TASK REQUIREMENTS: Every record should be restated exactly, with no images included.

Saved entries
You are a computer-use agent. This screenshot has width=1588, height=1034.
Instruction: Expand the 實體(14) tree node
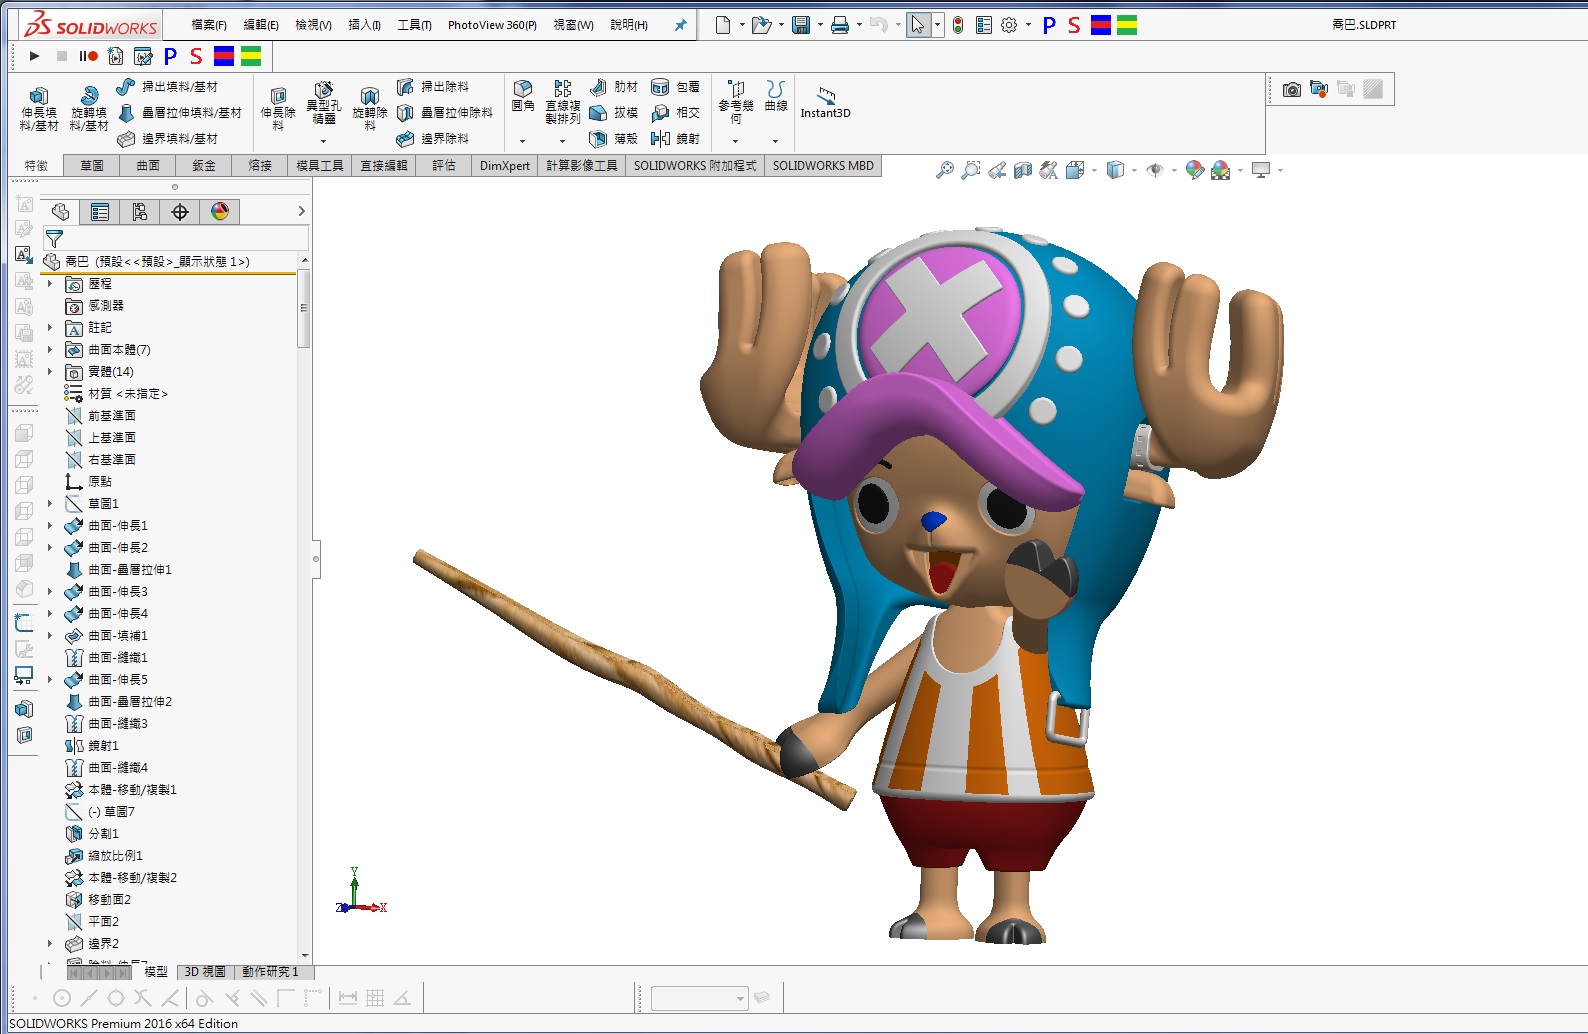click(x=50, y=372)
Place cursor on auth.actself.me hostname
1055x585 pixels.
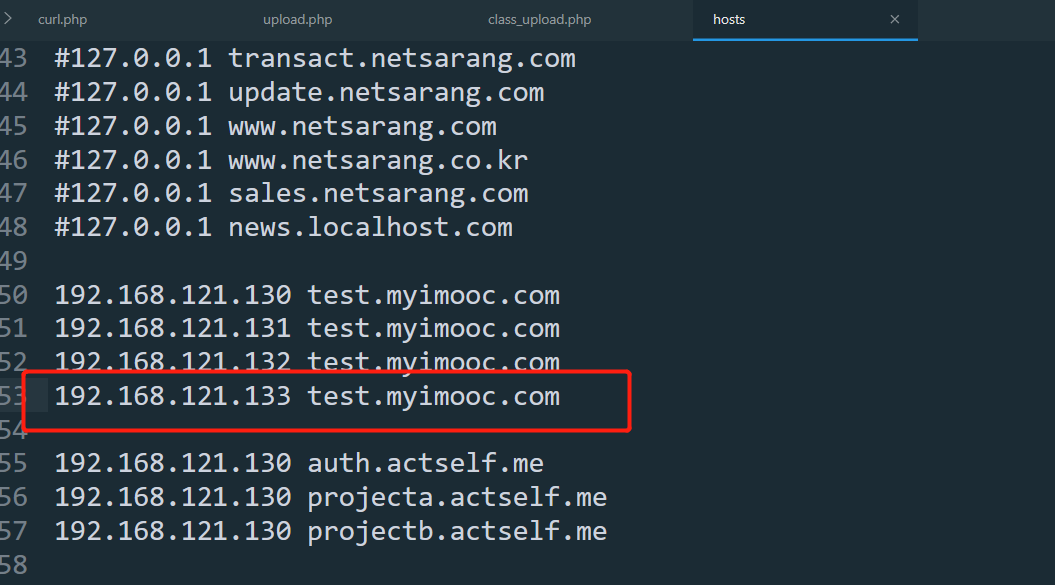[x=425, y=463]
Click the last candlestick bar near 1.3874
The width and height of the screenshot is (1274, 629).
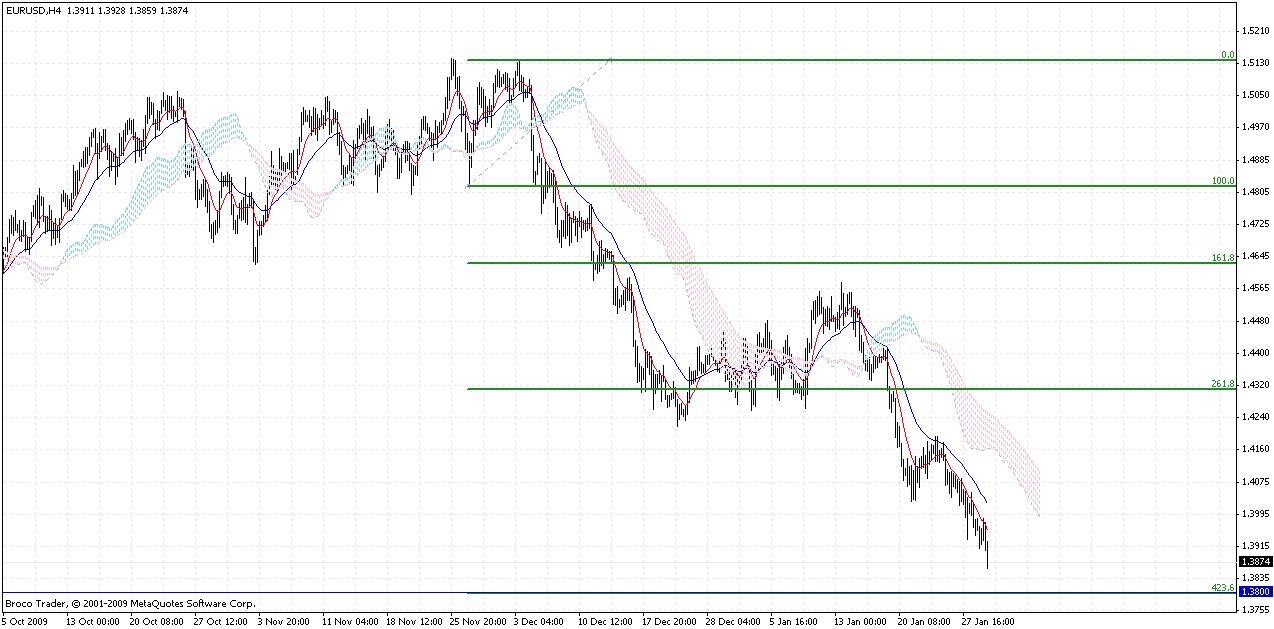987,552
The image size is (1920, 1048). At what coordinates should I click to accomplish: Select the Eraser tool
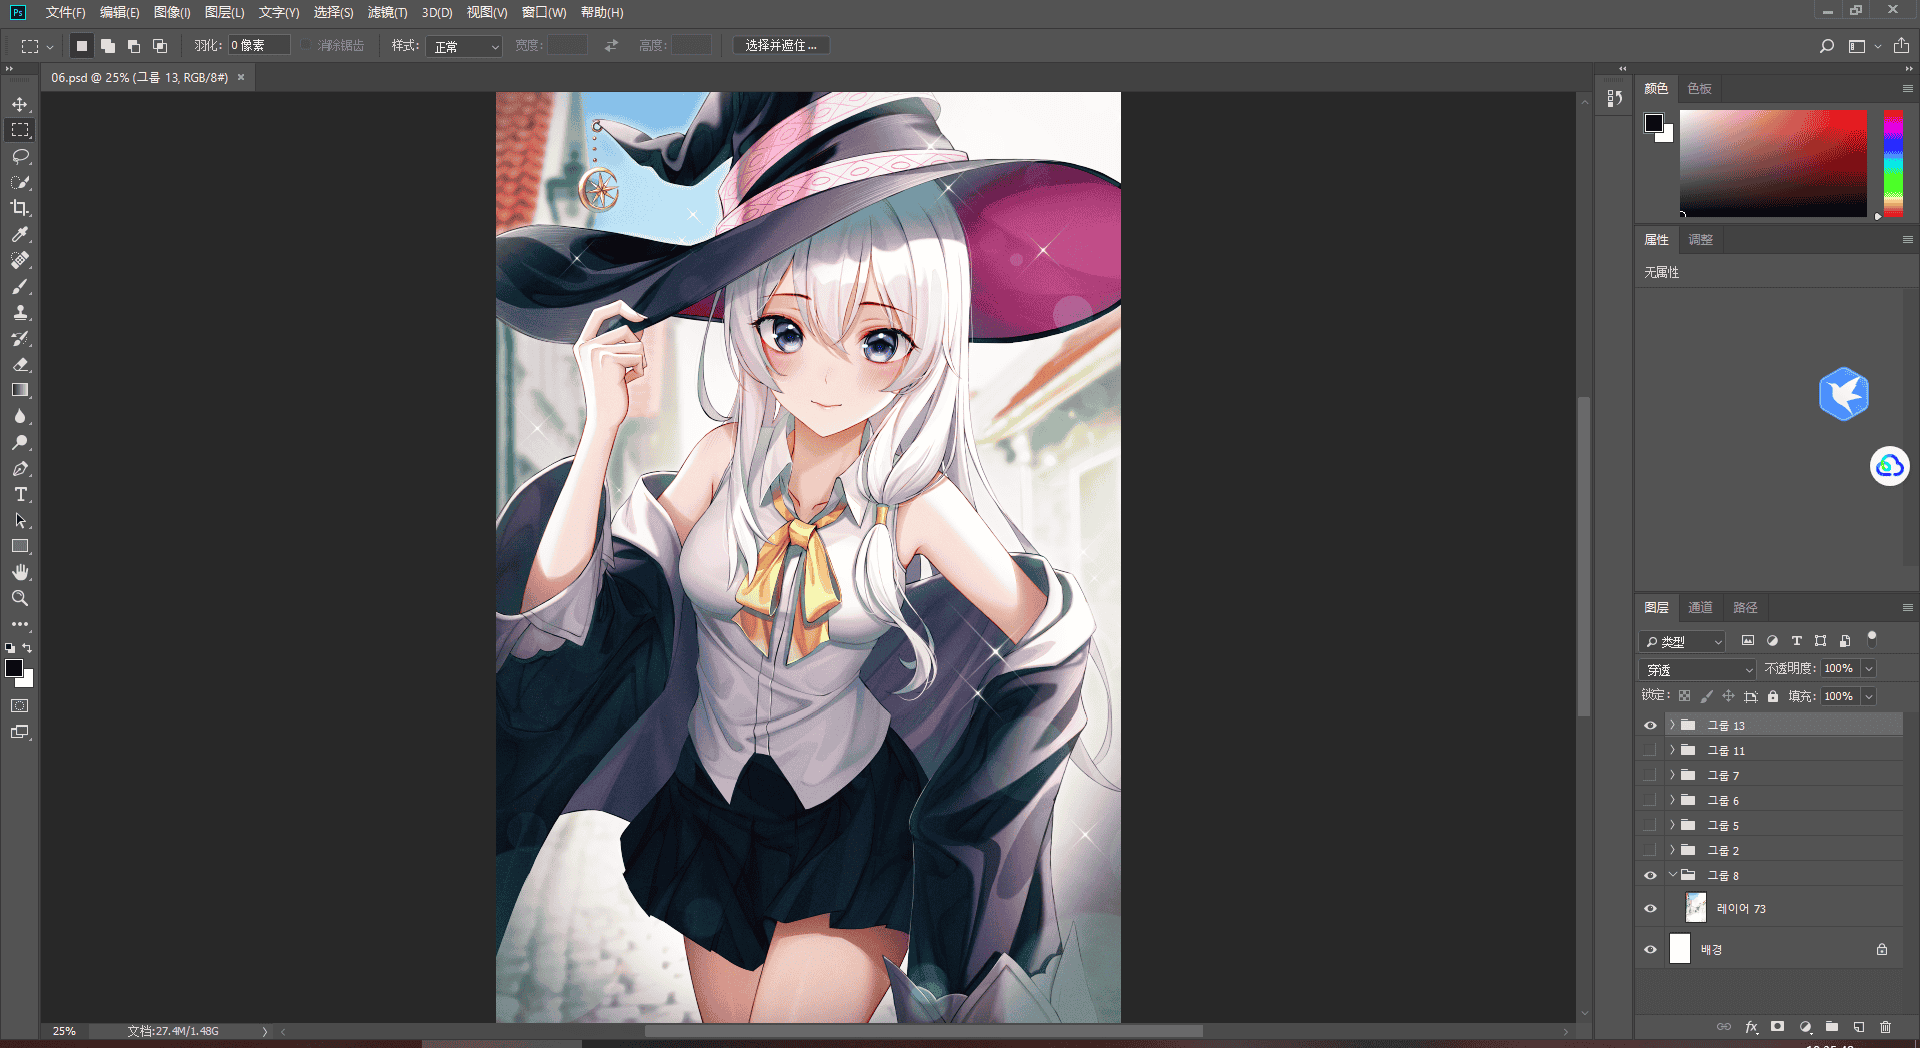[20, 364]
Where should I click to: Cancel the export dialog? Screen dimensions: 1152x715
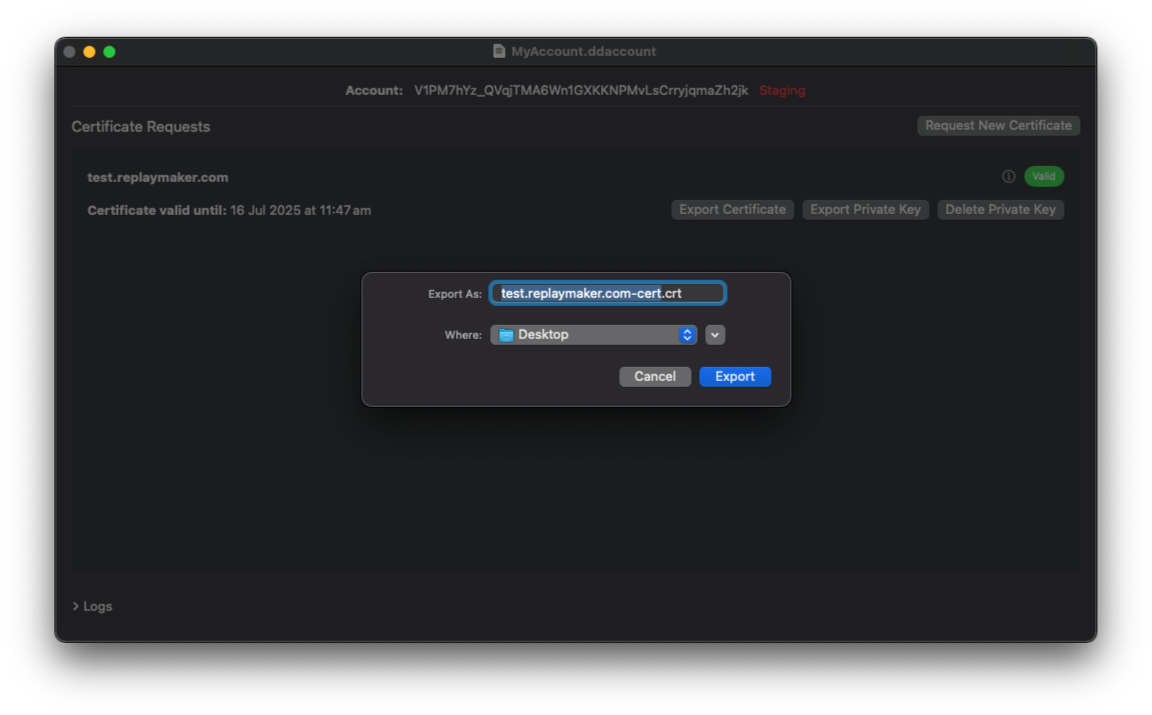coord(654,377)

ANSWER AREA:
You are a computer-use agent. This screenshot has width=1588, height=1034.
Instruction: Expand the 實體(14) tree node
click(x=50, y=372)
Place cursor on auth.actself.me hostname
1055x585 pixels.
[x=425, y=463]
Click the last candlestick bar near 1.3874
The width and height of the screenshot is (1274, 629).
987,552
The image size is (1920, 1048). At what coordinates should I click to accomplish: Select the Eraser tool
[20, 364]
Where should I click to: Cancel the export dialog? Screen dimensions: 1152x715
coord(654,377)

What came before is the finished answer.